Before you think I'm saying that means there is no nirvana, neither does Zen say samsara is nirvana. They are not two separate things, but they aren't the same thing either. Not one, but not two. Is it any wonder Zen Buddhists act sort of spacy after a bout of meditation and wrapping their minds around this?
And thus I've just spouted nonsense and anyone of sense throws up their hands and says Zen is only a bunch of crazy talk. But if reality is what it is, "just like this" in our language, then the mind is what changes. So what is it that is changing? That is the question that Zen practice is designed to penetrate.
So enlightenment is a state of mind. What else can it be? But we don't create our own reality, we only place illusion on top of it. Enlightened or enraged, if you're sitting under a rock when it falls, you're going to get hit.
Me arguing against my point is just that I am speaking in dualities, but referring to something that isn't dualistic.
One thing that one could question is why the Buddha and his monks would blindly take on the idea of rebirth, while all other things are investigated and doubted. Even the existence of a self is challenged, something that was also core to Brahman faith. Also casts were set aside by the Buddha, he placed women on equal ability, which was also very challenging at that time. He didn't belief his own teachers, and even had a totally different understanding of how rebirth was seen and how it occured, where it would go, what enlightenment is, on the gods, etc etc.

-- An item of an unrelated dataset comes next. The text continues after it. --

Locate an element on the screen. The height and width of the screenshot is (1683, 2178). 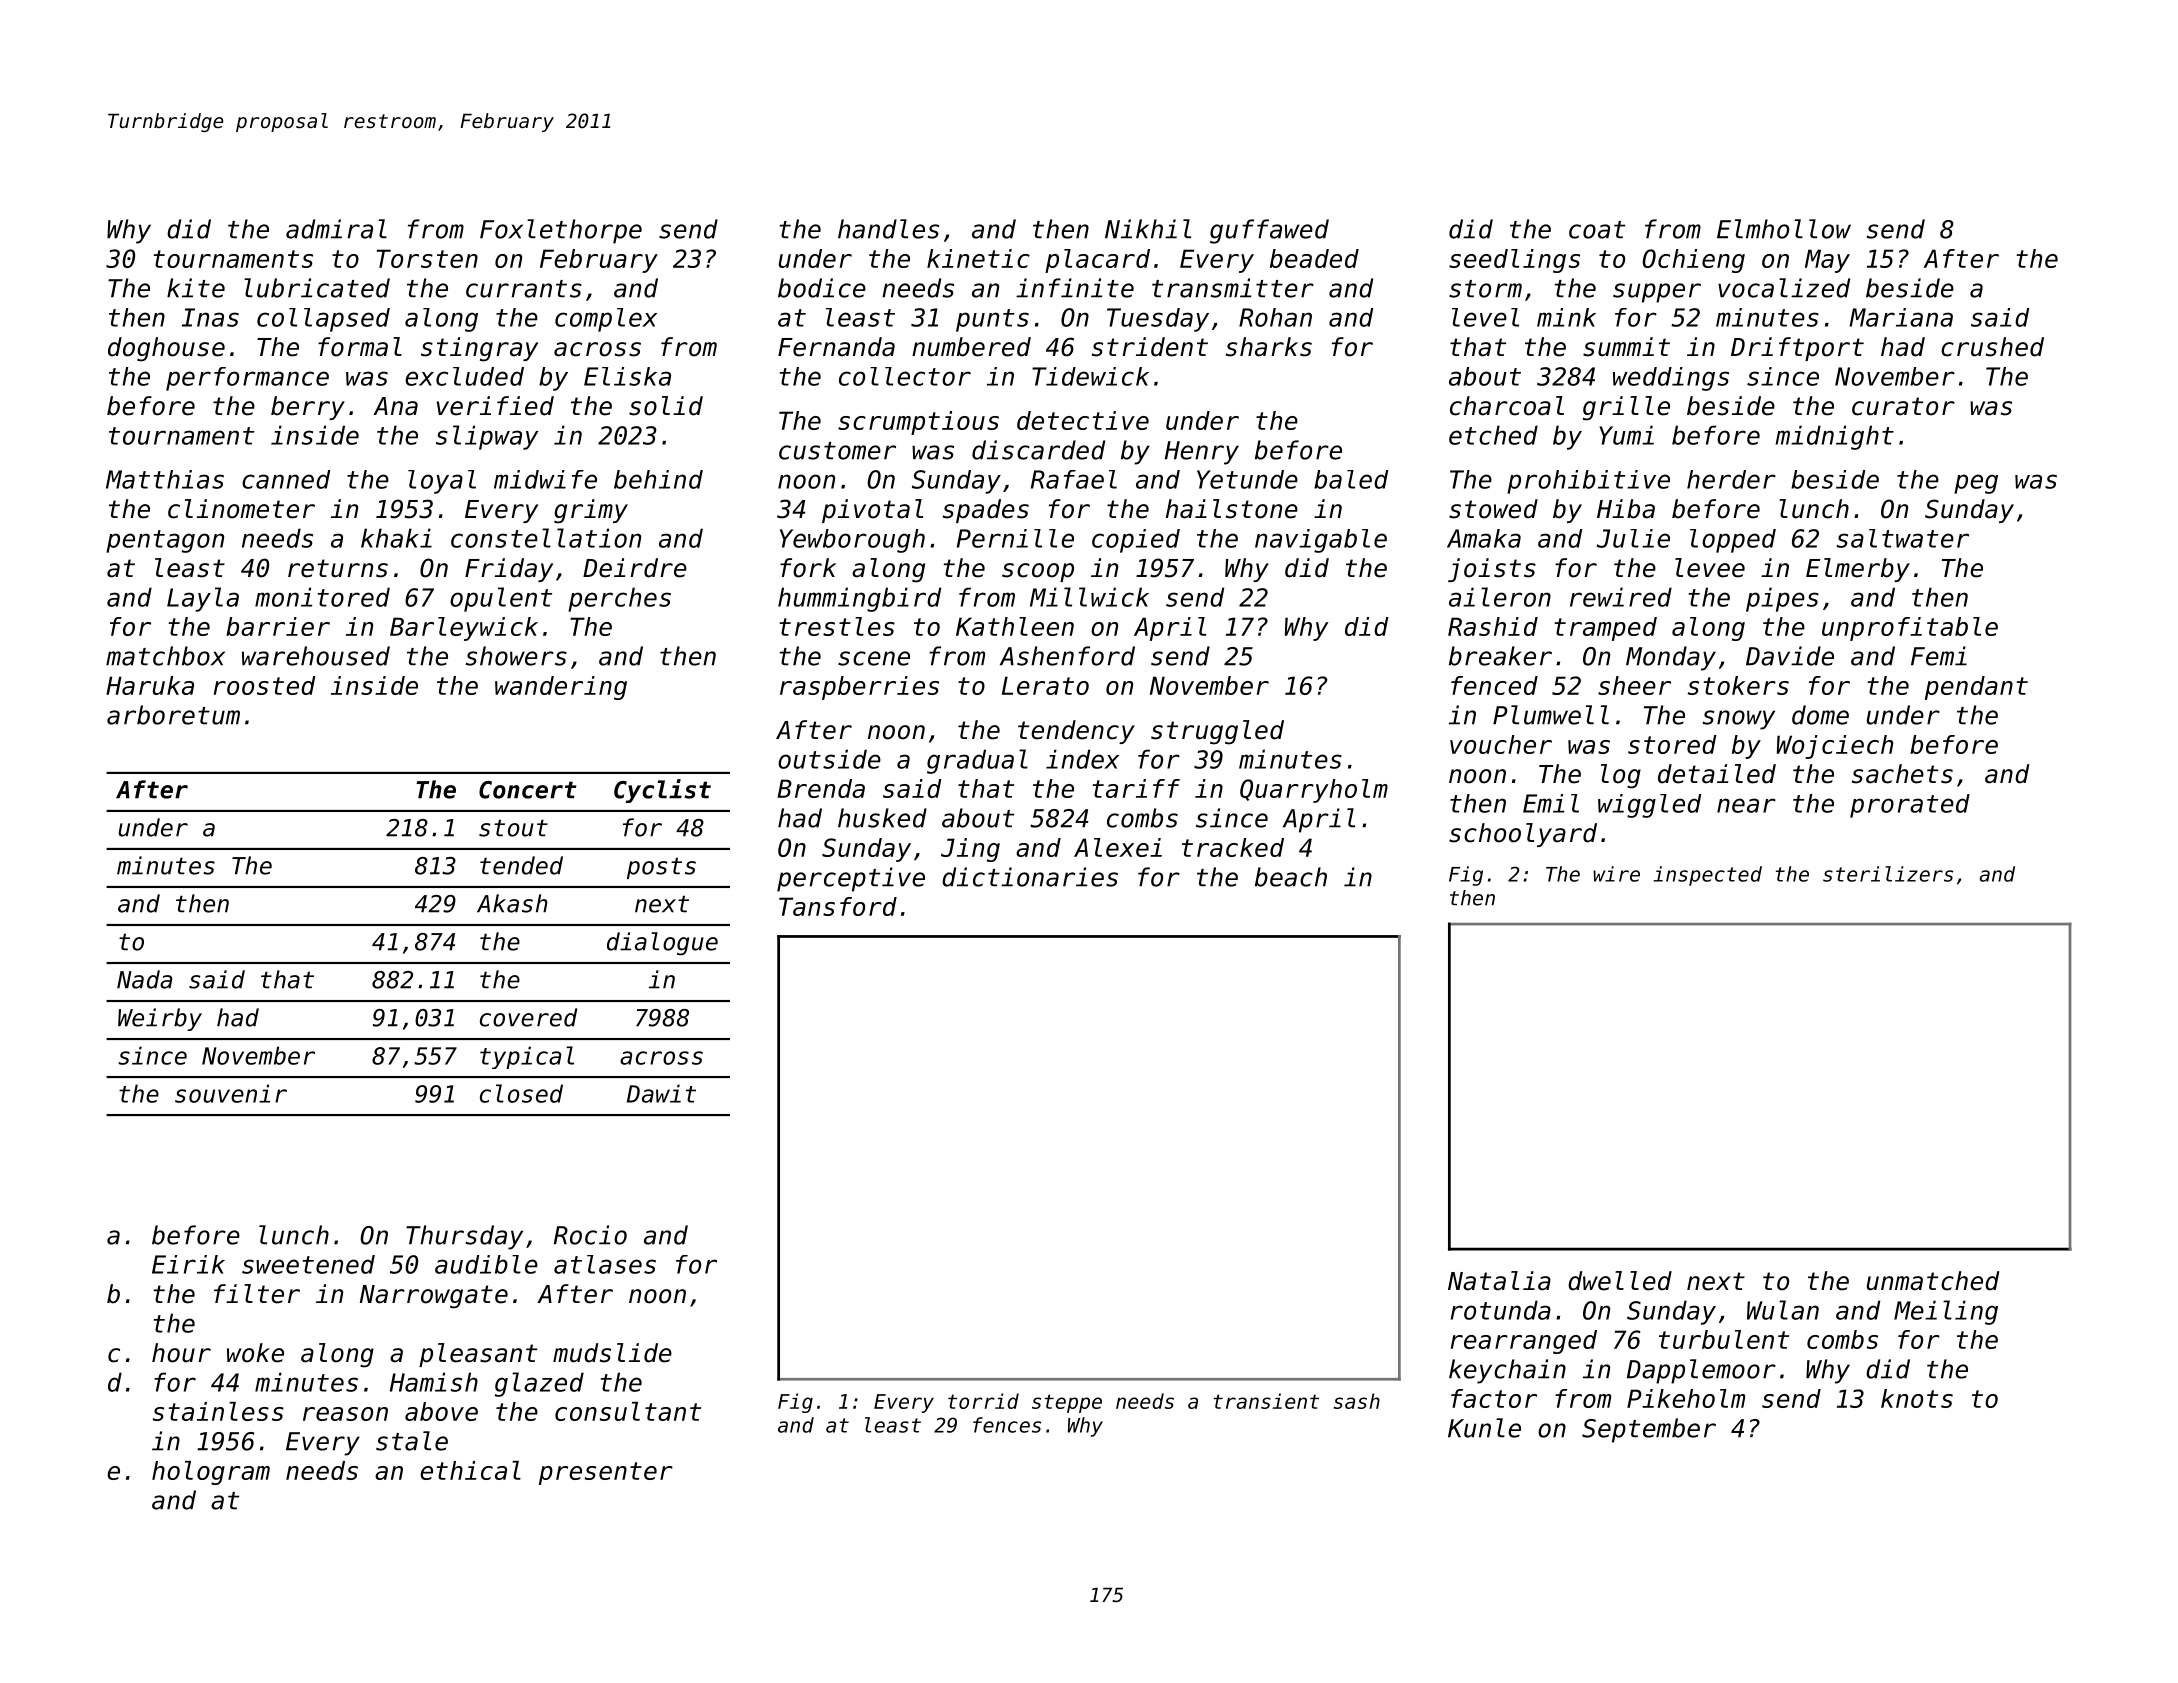
currants is located at coordinates (524, 289).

One could think of many reasons why rebirth would be somehow an exception that wasn't questioned by the Buddha, but I don't think it makes strong evidence; especially considering that there were also many other views existing at the time, as it appears to be in the suttas. Materialism was one of those views the Buddha rejected, was that just based on his environment or..? If people now and before can get beyond the belief in God in christian environments, surely the Buddha and his monks who devoted their entire lives to finding the truth would have been capable of leaving behind old views as well. That's not a superhuman thing to do, not now and not 2500 years ago.

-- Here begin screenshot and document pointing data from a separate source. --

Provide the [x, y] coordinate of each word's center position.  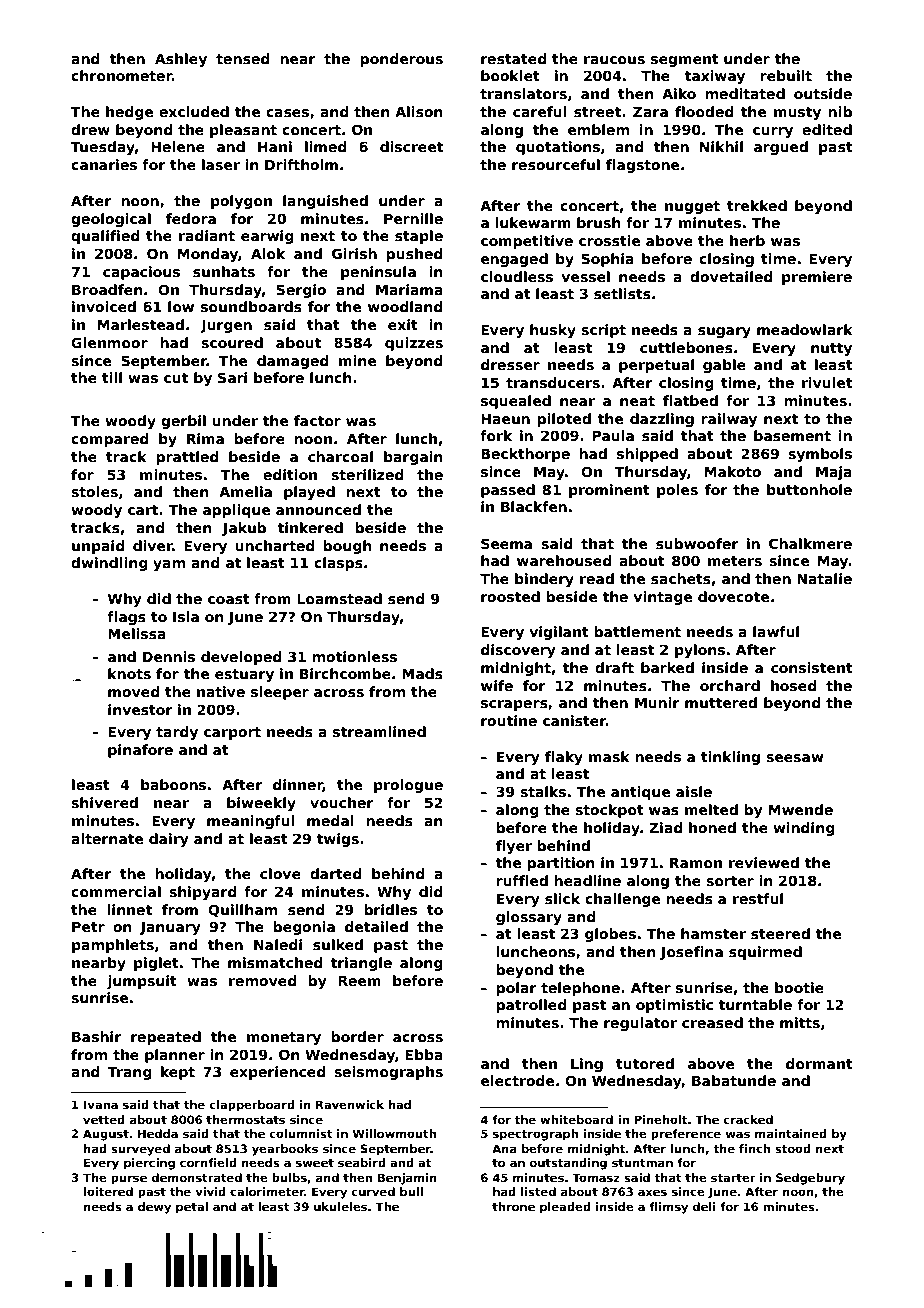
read [597, 578]
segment [685, 60]
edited [827, 129]
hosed [794, 685]
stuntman [642, 1163]
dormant [819, 1063]
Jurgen [226, 326]
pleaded [565, 1208]
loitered [108, 1191]
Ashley [181, 60]
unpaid [98, 547]
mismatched [275, 962]
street [597, 112]
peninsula [378, 273]
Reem [359, 980]
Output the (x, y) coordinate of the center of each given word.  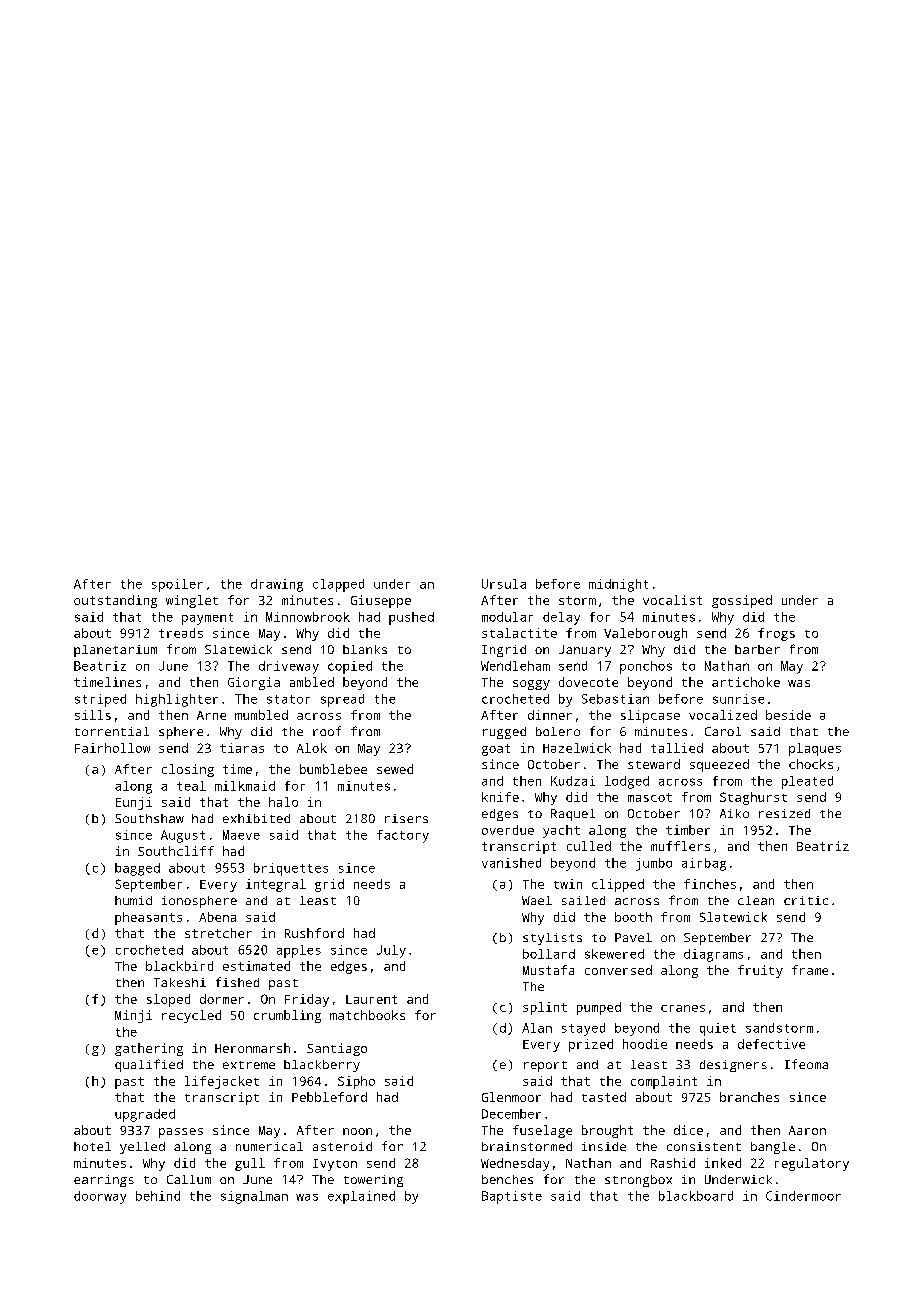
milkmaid (245, 786)
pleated (807, 782)
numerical (269, 1146)
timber (688, 830)
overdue (508, 830)
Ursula (504, 584)
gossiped (742, 601)
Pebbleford (329, 1097)
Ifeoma (806, 1064)
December (511, 1114)
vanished (511, 863)
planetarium (115, 651)
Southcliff (176, 851)
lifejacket (222, 1082)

So if one rejects rebirth, on equal grounds everything else in the suttas can be rejected as well. Which is fine, I like critical people. But being critical selectively could not be all that useful.
I gained nothing at all from supreme enlightenment, and for that very reason it is called supreme enlightenment.
- the Buddha
If you cannot find the truth right where you are, where else do you expect to find it?
- Dogen Zenji
Birth, life, and death; it is all "just like this". What was your face before your parents were born? Answer that, and you comprehend the not-made. If there is a not-born, a not-become, a not-made, a not-compounded, then you are still in this incarnation born, become, made, compounded. How do you get from one to the other?
Emptiness is form and form is emptiness. Not one and not two.
Not one, and not two. To say you either have or don't have Buddha Nature is to already go wrong. As long as you see nirvana as something "out there" or outside of your everyday life, you will never get one step closer to it. You might as well try to reach the horizon. No matter how far you travel, it remains just as far away.
Here I draw my own particular line between knowledge and experience in Buddhism, and say my cherished science reaches a limit and I stand on a sandy beach, looking out at the unknown waters of my own mind.
In all our debates, even with Songhill who asks me such irritating questions, I suspect we tilt at windmills that exist only in our own limited imagination.
If we're in an incarnation, we're born, become, made, compounded. But we aren't in an incarnation; only words know incarnations and birth and death.
And of course I might be wrong. It's been known to happen, according to my wife. I"m not insisting the sutras are wrong on this, only saying I don't believe either the sutras or evidence is compelling enough for me to believe. And, my own understanding of the Dharma points me toward a different way of looking at life and death.